What the exercise asks: For the string "Material", count the lines in the records below that contain it. Answer with that number alone.

---- Data for processing

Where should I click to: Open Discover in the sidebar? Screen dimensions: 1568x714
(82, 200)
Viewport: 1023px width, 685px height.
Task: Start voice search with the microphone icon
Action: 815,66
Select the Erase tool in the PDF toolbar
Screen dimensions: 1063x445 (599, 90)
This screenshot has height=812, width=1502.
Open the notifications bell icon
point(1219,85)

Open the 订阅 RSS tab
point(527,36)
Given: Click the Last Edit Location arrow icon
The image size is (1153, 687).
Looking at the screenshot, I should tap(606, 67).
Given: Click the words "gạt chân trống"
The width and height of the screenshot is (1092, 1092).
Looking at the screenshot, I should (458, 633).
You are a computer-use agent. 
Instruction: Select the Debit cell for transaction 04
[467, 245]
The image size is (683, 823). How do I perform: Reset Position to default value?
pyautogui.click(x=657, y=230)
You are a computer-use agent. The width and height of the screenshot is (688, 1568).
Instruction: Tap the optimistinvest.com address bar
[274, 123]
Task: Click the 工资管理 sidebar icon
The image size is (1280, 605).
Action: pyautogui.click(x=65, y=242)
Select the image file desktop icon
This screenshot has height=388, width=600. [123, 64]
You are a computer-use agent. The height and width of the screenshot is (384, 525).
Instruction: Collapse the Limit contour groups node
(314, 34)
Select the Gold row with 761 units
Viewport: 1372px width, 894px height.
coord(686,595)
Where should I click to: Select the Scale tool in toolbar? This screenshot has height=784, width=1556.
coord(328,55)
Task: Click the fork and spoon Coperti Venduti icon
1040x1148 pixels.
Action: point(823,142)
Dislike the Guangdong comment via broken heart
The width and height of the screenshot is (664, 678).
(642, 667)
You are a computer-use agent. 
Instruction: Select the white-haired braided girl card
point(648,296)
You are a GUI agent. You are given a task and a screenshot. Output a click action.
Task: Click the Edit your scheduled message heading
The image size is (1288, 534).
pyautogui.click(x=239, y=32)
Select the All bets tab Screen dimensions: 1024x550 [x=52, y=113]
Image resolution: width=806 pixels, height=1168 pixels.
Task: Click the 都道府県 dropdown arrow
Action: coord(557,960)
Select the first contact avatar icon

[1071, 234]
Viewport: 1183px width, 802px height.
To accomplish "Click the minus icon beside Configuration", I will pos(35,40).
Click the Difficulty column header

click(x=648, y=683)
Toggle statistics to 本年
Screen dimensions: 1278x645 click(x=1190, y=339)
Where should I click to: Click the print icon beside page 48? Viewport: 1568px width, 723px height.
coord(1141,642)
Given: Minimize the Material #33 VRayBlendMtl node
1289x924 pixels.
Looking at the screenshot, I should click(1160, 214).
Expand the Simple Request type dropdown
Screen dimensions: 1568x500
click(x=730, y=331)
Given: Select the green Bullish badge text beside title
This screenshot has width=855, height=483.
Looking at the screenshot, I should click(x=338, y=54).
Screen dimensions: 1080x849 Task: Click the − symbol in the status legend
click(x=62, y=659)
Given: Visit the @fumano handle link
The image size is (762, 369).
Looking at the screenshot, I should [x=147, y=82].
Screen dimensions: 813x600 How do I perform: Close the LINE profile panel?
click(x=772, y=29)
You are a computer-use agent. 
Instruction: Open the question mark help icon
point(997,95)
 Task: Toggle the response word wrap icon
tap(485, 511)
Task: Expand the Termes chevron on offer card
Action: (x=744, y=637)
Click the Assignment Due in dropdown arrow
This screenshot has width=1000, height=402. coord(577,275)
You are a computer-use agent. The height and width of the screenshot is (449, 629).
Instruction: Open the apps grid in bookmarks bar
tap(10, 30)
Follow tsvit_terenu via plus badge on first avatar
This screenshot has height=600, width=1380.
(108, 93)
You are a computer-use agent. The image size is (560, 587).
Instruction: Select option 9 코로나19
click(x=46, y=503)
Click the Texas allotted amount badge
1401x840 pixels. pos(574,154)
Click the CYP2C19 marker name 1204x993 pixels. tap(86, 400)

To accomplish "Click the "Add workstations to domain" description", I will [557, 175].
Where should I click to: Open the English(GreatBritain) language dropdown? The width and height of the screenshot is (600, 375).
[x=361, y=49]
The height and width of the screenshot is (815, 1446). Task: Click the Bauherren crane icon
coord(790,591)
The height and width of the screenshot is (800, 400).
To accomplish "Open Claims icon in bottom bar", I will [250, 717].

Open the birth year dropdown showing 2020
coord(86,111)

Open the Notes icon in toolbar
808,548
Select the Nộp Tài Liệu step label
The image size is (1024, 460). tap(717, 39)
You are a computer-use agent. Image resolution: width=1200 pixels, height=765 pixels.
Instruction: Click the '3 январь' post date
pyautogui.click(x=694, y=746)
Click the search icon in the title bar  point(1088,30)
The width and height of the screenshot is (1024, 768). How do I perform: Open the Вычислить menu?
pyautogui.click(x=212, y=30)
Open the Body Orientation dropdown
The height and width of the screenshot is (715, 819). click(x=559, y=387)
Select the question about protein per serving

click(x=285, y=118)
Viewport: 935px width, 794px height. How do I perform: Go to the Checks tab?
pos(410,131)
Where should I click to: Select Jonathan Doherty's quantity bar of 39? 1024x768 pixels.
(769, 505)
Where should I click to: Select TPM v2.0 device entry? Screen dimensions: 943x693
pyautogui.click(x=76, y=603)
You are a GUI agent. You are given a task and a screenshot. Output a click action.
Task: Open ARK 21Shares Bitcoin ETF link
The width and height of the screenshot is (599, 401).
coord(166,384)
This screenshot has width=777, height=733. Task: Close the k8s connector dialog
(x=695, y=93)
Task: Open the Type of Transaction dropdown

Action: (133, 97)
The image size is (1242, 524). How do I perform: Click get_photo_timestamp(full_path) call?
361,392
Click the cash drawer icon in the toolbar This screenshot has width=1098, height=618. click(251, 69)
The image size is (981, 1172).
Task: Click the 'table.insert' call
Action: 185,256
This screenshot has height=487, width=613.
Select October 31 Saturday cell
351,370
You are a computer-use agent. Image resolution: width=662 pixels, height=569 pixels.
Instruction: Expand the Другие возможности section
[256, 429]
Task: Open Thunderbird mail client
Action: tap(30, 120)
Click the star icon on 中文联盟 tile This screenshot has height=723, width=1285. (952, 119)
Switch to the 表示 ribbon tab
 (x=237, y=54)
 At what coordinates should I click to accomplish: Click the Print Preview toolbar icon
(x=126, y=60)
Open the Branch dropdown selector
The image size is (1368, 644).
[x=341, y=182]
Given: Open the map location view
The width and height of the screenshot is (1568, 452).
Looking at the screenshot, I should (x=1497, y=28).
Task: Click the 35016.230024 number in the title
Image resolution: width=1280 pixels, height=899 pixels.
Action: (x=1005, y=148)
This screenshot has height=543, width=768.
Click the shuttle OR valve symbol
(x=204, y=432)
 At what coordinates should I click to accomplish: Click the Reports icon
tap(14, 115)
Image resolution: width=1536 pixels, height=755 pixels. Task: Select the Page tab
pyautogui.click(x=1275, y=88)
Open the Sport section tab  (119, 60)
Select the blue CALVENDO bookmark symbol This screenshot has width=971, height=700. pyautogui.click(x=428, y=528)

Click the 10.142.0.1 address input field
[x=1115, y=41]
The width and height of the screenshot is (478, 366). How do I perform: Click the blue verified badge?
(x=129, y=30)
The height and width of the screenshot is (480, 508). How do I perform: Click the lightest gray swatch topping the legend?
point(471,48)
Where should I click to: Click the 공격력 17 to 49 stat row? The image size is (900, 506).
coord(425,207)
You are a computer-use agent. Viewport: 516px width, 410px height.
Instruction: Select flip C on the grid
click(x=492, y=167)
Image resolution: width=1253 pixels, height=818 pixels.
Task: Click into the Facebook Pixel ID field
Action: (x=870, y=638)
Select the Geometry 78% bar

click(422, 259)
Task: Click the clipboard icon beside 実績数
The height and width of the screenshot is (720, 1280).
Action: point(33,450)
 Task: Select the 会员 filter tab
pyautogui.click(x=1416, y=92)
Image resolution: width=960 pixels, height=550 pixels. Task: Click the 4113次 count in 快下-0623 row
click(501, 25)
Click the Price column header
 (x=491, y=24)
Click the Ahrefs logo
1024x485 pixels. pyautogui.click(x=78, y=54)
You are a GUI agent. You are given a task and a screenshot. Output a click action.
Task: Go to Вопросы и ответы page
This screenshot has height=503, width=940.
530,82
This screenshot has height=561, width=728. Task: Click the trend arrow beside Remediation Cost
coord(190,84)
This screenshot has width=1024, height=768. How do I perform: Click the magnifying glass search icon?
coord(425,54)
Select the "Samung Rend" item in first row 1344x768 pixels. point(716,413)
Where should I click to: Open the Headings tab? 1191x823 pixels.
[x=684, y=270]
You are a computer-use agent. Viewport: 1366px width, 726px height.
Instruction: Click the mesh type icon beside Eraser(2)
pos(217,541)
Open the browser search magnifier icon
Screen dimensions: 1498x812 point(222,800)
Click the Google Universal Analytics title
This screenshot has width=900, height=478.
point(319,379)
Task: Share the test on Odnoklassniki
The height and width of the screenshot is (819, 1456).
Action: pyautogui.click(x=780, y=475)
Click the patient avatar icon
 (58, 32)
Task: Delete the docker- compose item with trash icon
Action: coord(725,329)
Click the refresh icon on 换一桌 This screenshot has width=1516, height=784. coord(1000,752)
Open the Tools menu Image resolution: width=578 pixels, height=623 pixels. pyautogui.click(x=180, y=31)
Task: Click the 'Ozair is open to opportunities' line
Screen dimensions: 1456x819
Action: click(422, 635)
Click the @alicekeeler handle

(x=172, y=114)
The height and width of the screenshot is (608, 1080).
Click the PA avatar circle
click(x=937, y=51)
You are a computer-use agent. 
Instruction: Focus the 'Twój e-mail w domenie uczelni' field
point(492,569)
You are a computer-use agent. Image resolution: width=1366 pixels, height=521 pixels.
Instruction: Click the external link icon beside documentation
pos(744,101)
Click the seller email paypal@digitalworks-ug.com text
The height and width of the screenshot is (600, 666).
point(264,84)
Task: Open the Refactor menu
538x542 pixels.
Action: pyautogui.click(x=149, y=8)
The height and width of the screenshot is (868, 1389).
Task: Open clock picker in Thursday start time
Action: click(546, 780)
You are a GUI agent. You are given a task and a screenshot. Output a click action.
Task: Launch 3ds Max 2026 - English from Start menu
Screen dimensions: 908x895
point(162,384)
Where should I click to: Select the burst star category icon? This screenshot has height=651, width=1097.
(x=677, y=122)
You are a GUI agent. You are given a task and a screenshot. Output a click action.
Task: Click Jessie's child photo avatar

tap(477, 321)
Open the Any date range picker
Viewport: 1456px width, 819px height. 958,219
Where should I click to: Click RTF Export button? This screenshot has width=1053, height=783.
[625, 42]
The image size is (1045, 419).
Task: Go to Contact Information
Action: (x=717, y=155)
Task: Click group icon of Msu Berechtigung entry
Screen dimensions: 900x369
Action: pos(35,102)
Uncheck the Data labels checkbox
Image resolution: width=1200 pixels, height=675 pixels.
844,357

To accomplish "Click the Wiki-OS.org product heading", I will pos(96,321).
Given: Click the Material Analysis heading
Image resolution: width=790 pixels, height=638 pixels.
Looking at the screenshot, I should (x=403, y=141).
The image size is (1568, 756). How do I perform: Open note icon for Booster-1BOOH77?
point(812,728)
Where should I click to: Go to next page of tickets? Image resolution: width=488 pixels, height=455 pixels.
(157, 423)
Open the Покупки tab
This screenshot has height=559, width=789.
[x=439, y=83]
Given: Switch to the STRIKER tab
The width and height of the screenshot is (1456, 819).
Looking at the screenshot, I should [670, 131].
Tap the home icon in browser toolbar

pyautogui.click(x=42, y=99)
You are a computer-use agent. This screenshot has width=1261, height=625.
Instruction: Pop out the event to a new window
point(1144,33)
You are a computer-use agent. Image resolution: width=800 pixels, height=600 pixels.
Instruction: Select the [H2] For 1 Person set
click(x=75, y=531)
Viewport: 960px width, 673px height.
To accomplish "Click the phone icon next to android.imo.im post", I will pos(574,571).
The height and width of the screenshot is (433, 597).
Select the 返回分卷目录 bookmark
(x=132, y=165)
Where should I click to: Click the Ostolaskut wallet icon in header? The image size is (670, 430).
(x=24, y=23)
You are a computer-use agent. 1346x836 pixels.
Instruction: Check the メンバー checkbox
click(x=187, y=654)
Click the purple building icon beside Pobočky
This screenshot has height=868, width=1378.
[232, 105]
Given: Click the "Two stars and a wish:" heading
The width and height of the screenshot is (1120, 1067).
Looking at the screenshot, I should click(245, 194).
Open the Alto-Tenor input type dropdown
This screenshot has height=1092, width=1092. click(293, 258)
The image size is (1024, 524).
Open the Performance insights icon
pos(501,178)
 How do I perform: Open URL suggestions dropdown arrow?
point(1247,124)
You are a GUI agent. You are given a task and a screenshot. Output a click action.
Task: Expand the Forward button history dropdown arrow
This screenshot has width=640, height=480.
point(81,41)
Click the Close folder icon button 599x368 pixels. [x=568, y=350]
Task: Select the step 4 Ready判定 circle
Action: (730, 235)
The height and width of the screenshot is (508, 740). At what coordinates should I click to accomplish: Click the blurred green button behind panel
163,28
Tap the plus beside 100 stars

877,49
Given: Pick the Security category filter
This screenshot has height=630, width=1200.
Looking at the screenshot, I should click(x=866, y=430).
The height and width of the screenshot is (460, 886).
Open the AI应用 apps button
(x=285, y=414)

--------

Result of the task: 2